### Given entries:
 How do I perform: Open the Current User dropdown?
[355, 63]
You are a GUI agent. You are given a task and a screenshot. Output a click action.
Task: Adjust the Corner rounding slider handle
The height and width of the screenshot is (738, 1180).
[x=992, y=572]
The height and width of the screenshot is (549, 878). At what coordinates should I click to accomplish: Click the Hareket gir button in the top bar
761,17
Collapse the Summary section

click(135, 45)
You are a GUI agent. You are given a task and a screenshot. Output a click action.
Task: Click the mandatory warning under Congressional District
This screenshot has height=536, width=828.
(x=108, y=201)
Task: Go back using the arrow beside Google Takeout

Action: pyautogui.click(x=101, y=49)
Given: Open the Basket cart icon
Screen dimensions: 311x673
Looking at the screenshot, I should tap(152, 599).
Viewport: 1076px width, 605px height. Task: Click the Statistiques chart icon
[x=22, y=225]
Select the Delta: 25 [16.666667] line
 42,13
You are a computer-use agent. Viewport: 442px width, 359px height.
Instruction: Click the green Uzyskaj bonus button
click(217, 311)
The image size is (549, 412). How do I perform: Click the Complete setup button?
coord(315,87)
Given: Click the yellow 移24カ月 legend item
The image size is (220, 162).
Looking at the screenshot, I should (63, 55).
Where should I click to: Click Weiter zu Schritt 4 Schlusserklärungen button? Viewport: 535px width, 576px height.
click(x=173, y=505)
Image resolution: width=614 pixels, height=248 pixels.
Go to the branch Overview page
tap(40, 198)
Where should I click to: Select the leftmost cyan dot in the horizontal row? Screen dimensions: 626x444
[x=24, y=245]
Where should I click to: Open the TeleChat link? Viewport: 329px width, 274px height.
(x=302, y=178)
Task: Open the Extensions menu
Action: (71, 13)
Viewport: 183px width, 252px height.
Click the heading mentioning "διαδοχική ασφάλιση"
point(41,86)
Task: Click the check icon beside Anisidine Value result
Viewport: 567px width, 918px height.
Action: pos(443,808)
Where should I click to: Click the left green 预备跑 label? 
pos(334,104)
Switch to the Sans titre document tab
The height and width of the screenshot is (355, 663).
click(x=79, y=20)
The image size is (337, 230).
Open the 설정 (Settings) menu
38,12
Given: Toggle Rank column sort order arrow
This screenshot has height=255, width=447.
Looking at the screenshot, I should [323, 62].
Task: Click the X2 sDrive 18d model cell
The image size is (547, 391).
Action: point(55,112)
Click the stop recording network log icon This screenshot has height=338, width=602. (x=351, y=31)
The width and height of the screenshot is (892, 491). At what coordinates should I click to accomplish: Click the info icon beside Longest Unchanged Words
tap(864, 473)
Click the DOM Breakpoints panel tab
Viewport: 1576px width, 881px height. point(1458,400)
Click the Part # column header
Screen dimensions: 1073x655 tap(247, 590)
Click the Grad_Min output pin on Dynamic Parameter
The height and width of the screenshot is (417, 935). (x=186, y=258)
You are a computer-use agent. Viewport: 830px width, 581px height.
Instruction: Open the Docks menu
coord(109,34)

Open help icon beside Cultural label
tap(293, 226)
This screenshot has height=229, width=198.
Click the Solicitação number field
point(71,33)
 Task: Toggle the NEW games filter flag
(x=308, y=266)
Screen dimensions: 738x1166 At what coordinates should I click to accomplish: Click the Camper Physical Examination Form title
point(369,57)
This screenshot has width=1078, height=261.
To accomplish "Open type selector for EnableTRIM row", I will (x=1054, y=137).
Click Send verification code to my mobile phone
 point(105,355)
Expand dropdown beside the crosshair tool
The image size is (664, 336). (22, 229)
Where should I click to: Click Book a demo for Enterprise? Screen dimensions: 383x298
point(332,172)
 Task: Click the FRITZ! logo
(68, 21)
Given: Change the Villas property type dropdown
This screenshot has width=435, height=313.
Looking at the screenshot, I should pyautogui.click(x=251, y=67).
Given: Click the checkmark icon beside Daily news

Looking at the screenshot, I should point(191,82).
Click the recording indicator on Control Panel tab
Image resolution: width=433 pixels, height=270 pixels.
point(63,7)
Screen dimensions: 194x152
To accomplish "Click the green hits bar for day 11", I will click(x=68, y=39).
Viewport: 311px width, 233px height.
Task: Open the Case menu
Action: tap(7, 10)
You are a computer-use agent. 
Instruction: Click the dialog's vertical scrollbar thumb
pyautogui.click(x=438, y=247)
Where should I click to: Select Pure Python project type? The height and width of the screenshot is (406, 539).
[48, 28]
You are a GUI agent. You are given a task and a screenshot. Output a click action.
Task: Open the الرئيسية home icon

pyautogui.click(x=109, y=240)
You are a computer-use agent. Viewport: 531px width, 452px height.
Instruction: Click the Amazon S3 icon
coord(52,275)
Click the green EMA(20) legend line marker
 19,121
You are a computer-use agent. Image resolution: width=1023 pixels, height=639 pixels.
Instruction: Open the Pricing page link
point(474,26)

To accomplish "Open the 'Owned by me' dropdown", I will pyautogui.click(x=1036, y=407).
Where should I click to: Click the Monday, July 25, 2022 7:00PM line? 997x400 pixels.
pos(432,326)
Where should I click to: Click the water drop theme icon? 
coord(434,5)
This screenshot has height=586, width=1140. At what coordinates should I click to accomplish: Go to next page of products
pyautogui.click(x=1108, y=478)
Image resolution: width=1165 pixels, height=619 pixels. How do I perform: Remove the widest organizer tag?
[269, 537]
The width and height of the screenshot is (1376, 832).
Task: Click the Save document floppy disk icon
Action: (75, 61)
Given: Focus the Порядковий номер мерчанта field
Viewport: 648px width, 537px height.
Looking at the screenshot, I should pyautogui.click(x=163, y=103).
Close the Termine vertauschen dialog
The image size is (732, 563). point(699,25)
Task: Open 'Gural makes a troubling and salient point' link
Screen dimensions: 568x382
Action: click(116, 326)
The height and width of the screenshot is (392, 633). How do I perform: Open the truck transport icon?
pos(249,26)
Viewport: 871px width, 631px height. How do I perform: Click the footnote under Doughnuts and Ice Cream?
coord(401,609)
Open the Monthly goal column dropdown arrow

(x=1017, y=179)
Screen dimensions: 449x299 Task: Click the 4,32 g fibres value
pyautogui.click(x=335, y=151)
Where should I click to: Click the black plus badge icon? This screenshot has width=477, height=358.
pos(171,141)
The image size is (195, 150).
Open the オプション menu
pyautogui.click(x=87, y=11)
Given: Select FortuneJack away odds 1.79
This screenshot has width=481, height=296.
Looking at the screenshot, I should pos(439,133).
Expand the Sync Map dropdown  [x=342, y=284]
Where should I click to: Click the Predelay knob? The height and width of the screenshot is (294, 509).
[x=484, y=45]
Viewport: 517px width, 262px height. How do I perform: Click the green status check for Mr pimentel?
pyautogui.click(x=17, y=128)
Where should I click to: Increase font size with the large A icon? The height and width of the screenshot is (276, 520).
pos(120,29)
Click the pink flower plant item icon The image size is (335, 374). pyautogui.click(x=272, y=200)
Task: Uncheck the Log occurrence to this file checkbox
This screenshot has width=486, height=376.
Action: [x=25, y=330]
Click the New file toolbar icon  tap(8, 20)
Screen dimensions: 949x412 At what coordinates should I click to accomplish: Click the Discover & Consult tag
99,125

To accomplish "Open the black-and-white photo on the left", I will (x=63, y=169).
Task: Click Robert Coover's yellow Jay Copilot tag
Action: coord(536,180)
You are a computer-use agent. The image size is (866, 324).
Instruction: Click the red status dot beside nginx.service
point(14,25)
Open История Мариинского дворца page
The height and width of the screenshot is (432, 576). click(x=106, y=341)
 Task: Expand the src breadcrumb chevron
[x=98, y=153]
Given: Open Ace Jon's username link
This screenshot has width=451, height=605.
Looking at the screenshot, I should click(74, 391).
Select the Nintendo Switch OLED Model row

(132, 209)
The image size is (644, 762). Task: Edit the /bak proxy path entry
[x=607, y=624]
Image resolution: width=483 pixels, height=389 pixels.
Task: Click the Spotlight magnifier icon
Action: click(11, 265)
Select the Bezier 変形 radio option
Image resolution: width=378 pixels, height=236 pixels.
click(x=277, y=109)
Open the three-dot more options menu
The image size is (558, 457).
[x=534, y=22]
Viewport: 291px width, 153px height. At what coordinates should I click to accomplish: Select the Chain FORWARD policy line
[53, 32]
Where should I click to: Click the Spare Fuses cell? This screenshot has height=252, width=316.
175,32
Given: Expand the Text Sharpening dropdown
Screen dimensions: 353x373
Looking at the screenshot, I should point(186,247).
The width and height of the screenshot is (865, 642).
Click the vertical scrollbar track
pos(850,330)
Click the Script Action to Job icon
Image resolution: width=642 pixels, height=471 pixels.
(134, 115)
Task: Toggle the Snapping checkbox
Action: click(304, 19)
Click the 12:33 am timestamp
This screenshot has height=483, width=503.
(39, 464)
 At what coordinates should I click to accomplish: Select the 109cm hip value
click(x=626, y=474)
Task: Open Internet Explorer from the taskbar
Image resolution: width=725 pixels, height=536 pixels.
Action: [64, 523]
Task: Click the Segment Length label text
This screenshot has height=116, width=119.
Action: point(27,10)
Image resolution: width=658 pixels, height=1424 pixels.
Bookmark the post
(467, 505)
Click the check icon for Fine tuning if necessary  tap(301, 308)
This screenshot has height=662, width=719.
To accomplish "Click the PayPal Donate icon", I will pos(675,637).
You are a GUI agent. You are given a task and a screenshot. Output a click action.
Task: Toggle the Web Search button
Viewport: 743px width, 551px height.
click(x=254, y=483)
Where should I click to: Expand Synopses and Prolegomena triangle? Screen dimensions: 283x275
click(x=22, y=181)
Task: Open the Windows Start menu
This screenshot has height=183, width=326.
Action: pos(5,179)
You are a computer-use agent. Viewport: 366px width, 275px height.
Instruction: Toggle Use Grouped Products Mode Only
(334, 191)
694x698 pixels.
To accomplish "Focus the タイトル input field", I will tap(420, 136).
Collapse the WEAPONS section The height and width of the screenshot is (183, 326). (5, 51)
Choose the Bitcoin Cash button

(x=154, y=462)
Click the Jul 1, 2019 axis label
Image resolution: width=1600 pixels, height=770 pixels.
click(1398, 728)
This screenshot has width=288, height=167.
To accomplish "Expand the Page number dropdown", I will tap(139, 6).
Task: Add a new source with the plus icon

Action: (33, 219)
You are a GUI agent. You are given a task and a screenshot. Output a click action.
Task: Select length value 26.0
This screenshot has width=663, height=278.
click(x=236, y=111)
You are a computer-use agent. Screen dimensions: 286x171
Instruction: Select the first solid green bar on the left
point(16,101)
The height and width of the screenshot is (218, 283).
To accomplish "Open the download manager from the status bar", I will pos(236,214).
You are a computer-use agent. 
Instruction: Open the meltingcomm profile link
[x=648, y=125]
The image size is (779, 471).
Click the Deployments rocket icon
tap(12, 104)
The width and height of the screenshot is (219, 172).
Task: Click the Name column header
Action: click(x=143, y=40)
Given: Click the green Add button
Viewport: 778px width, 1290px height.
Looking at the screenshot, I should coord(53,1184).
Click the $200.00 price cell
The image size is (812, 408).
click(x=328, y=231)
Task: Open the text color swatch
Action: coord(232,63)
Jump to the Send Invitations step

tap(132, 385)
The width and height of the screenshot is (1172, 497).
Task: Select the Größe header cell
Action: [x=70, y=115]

### What you need to do:
Copy range, inclusive: the line holding "Task: Click the mandatory" to the line holding "You are a computer-use agent. Viewport: 442px". Reproduce exactly those lines of the records above and no others.

### Exercise output:
Task: Click the mandatory warning under Congressional District
This screenshot has height=536, width=828.
(x=108, y=201)
Task: Go back using the arrow beside Google Takeout

Action: pyautogui.click(x=101, y=49)
Given: Open the Basket cart icon
Screen dimensions: 311x673
Looking at the screenshot, I should tap(152, 599).
Viewport: 1076px width, 605px height. Task: Click the Statistiques chart icon
[x=22, y=225]
Select the Delta: 25 [16.666667] line
 42,13
You are a computer-use agent. Viewport: 442px width, 359px height.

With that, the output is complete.